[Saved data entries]
------------------------------------------------------------
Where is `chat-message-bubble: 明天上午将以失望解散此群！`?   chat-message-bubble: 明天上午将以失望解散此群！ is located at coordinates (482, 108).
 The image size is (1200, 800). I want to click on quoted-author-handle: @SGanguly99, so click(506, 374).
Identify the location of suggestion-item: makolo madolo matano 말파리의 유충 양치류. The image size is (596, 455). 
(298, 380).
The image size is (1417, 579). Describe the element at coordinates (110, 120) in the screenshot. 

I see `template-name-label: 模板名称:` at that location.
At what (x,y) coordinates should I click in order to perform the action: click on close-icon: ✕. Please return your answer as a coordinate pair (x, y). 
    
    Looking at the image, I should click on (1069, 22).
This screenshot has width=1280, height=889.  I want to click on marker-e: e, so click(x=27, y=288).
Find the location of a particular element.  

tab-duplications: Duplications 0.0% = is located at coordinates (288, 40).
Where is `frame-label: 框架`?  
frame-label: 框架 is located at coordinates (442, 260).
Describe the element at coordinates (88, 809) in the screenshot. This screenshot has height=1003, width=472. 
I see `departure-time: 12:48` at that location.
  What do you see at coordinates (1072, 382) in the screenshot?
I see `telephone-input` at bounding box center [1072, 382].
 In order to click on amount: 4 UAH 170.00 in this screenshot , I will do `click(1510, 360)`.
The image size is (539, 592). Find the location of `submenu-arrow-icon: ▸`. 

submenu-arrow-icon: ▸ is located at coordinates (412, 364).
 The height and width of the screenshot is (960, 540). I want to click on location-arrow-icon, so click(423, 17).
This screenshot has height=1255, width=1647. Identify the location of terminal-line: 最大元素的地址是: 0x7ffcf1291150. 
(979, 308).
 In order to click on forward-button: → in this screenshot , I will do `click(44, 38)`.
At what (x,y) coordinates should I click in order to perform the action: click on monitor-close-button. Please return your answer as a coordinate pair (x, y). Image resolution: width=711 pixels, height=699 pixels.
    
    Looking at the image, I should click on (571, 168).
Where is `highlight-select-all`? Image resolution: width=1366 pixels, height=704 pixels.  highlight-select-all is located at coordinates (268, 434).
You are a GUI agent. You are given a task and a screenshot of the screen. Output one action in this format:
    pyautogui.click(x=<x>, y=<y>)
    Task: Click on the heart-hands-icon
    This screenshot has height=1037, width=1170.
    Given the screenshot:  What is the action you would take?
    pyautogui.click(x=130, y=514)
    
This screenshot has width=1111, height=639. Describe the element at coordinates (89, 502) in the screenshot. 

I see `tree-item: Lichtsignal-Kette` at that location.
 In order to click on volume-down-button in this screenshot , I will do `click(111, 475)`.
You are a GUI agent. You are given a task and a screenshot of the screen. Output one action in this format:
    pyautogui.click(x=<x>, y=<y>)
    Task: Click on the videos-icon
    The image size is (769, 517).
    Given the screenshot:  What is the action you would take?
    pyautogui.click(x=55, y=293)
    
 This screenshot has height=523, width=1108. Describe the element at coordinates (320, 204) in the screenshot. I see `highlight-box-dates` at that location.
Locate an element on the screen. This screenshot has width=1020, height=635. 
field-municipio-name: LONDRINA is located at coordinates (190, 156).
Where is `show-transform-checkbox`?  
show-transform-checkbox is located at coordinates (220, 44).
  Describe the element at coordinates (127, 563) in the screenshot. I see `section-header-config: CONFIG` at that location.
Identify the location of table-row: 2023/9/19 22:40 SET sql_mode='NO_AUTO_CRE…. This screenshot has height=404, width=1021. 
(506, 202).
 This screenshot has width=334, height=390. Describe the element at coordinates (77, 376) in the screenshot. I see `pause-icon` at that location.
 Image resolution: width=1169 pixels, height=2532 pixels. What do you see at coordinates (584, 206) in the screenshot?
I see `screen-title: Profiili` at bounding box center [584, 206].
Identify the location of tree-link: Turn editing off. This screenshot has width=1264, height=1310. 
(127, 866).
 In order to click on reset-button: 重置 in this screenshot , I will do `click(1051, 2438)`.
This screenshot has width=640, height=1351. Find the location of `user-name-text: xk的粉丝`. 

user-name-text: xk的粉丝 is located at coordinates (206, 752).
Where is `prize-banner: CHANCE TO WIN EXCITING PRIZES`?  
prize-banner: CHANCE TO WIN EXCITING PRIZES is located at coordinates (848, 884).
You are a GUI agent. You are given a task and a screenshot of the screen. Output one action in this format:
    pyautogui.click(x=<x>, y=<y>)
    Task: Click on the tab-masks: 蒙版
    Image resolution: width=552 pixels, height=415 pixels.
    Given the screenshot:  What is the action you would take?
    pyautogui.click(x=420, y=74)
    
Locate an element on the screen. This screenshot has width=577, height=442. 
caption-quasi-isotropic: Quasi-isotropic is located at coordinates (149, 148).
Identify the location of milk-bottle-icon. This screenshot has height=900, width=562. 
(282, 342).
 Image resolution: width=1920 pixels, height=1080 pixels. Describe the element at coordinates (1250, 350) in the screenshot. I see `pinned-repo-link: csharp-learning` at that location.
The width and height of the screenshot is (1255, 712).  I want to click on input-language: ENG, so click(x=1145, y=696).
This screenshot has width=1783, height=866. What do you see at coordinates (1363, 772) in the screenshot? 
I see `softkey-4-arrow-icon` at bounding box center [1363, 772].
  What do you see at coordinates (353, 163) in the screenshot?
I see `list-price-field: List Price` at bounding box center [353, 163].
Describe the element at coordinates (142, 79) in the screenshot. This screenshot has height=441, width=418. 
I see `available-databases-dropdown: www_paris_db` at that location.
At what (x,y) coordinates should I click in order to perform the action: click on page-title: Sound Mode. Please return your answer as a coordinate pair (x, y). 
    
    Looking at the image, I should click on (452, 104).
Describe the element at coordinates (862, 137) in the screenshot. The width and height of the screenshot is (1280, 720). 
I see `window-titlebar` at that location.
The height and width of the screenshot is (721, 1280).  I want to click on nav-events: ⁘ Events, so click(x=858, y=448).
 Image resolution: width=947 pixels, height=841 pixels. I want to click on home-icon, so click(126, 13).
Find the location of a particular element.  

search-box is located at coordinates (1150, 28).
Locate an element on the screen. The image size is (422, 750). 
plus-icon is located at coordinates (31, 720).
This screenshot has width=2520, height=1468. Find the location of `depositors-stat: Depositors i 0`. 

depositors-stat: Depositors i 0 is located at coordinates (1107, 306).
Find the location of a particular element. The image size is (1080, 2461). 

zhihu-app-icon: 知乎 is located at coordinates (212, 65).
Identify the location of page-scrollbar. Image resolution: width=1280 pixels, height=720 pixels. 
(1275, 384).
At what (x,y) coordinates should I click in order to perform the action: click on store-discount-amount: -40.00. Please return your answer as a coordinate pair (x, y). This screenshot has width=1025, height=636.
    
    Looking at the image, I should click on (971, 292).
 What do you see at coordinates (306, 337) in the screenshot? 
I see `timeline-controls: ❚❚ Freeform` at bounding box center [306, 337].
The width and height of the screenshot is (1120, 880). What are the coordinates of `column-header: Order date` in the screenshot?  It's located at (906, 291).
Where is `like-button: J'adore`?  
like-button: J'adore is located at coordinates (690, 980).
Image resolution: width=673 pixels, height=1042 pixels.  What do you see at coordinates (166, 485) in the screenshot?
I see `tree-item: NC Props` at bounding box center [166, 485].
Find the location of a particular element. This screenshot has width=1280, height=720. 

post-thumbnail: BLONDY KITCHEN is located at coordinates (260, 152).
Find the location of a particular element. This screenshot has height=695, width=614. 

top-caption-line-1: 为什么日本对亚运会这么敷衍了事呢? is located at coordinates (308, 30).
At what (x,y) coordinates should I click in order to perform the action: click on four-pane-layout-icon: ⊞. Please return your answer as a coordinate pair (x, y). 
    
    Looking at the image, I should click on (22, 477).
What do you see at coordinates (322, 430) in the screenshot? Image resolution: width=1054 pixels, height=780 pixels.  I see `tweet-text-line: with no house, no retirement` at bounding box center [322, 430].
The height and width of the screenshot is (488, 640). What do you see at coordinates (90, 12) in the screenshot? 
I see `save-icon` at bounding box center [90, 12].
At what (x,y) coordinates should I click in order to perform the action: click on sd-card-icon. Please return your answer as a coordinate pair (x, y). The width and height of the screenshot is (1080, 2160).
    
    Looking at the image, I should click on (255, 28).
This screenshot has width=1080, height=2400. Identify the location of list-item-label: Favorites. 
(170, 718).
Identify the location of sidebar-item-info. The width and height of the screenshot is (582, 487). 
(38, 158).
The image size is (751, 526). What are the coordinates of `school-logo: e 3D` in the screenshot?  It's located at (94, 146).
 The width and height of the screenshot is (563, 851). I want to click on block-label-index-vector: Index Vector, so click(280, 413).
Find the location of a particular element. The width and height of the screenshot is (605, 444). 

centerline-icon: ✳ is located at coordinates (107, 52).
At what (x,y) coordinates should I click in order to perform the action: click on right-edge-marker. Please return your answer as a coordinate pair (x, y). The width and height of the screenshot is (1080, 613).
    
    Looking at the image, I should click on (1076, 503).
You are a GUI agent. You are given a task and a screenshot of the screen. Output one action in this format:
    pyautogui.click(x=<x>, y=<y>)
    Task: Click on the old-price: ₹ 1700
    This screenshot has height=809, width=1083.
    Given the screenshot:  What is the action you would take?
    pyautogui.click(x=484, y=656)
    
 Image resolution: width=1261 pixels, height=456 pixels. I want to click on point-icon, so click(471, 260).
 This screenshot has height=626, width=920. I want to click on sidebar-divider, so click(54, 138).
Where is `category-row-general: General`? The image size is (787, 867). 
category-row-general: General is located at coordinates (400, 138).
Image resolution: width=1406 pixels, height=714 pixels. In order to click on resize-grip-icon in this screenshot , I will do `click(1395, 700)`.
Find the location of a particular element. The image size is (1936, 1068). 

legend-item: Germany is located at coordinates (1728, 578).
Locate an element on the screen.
------------------------------------------------------------
§ **GOAL OF THE EXERCISE**:
Write out the lines above word for word, everything from the line containing "Image resolution: width=1406" down to the final line.

§ **THE COMPLETED TASK**:
Image resolution: width=1406 pixels, height=714 pixels. In order to click on resize-grip-icon in this screenshot , I will do `click(1395, 700)`.
Find the location of a particular element. The image size is (1936, 1068). 

legend-item: Germany is located at coordinates (1728, 578).
Locate an element on the screen.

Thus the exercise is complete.